Lloyd's still on top
My recent letter to Insurance Times (July 12), about under-performing underwriters at Lloyd's was the first I have written in a long while. If all it has achieved is a response such as that of Charles Ross (Insurance Times, August 2), then it will be my last.

Nothing I said could justify the ill-informed opinions expressed by Mr Ross and I would like to disassociate myself from everything he has said.

He derides the Lloyd's claim to have “the greatest concentration of underwriting talent in the world” as rubbish. Add the usual descriptor “under one roof” and I would say the claim is probably still true, despite the need for the market's regulators to examine the poor performance of 51 underwriters.

Lloyd's is far from being alone in experiencing bad underwriting in recent years and there is plenty of blood on other people's carpets.

The question is, where do we go from here?

I believe the entire insurance market needs to invest more money on training and development if it is to win the war for talent.

It is not, I suggest, merely a matter of salaries. Nor do I agree that the starting salaries are “notoriously poor”. Lloyd's still offers bright people the chance to earn exceptional salaries while at the same time being able to share in the fortunes of the business. There is no ceiling at Lloyd's preventing bright people from rising to the top and serving on the council. There they will join the nominated members, who are far from ignorant about Lloyd's and insurance, as Mr Ross suggests.

Mr Ross contradicts himself when he says qualifications are neither respected nor rewarded by companies within Lloyd's, while pointing out that the regulators require active and class underwriters to be qualified to at least Associateship of the Chartered Insurance Institute (ACII) standard. The fact David Gittings does not possess the ACII is irrelevant, as he is a regulator and not a practitioner.

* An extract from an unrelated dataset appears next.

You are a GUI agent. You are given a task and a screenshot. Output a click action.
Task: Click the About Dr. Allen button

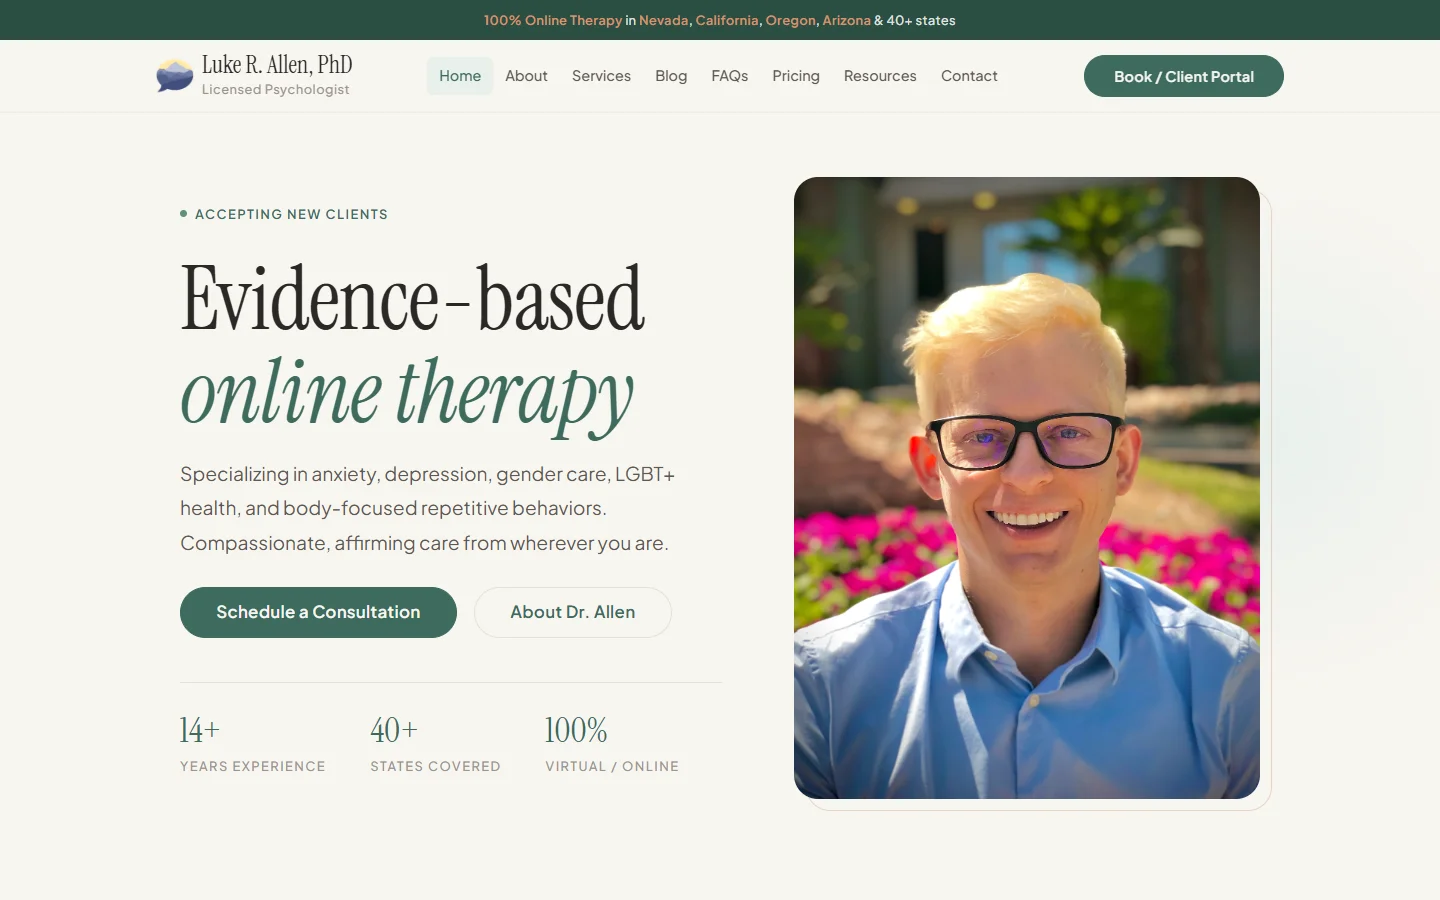click(x=572, y=612)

He suggests Gittings should review members and managing agencies – this is precisely what is done on a regular basis. Bad agencies are penalised as well as bad underwriters.

All of the other stuff about cronyism, politicking and institutionalised and democratic deficit Mr Ross mentions is simply not worth giving credence to. I spent a quarter of a century in the market and did not find any of it – maybe I became part of the structure Mr Ross believes is the cause of under-performance.

There are many highly qualified graduates working at Lloyd's and many qualified people from different disciplines, and the standards are rising noticeably. The days when all the top jobs were headed by Fellowship of the Chartered Insurance Institute (FCIIs) or ACIIs are long gone. Our two largest composites in this country are headed by a lawyer and an accountant.

Mr Ross says merchant bankers and lawyers “look at us with deserved and ill-conceived scorn and make their money out of our incompetence and inefficiency”. Well, Mr Ross, that's not how it seems to me, but if the cap fits…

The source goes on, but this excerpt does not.